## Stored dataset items
━━━━━━
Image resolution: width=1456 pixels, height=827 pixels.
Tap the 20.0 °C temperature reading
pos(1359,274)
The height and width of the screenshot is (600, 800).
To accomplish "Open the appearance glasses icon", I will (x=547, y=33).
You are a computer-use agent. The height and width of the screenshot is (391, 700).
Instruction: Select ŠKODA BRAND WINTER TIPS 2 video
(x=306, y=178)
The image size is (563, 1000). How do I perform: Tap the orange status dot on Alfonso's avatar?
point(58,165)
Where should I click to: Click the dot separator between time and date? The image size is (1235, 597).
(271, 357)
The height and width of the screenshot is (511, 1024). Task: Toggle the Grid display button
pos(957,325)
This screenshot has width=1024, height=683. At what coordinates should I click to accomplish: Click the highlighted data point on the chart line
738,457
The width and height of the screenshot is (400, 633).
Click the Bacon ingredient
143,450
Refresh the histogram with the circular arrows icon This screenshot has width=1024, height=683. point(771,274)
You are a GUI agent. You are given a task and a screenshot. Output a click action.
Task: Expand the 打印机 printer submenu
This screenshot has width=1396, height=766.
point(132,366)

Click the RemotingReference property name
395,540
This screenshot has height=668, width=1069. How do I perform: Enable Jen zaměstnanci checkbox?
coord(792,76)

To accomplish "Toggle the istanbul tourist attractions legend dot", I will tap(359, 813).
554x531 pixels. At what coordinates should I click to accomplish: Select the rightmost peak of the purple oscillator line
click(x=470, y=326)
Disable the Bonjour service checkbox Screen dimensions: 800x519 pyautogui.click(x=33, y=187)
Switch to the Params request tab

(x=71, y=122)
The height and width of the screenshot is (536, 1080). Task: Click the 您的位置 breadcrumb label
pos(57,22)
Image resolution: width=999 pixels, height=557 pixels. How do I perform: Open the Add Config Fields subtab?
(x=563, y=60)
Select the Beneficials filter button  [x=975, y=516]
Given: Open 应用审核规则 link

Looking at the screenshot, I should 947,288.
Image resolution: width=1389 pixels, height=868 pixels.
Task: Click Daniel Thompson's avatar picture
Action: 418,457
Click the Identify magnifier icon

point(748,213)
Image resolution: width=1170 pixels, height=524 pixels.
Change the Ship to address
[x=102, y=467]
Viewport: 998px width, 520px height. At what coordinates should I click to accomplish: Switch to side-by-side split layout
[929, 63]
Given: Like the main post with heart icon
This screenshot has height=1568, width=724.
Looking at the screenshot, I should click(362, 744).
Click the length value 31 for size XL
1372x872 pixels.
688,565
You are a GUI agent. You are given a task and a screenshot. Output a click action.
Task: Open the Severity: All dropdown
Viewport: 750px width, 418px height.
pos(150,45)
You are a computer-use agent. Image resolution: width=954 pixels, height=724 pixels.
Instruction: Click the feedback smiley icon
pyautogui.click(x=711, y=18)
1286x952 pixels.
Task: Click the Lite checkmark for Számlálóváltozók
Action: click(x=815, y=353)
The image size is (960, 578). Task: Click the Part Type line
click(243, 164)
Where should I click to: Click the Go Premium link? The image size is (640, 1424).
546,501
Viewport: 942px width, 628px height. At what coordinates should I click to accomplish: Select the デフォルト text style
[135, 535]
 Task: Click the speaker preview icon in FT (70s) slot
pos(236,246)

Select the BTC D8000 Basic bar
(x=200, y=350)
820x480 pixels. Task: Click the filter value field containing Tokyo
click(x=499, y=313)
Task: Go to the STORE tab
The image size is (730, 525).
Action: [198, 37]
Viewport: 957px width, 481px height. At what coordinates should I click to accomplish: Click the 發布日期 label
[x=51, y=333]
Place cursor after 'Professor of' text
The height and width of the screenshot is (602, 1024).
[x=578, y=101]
━━━━━━
## ABOUT THIS EXERCISE
Please transcribe only the lines in the records above running from the line that has "Viewport: 998px width, 520px" through the line that has "Given: Like the main post with heart icon", both included, exactly as they appear.

## RESULT OF THE EXERCISE
Viewport: 998px width, 520px height. At what coordinates should I click to accomplish: Switch to side-by-side split layout
[929, 63]
Given: Like the main post with heart icon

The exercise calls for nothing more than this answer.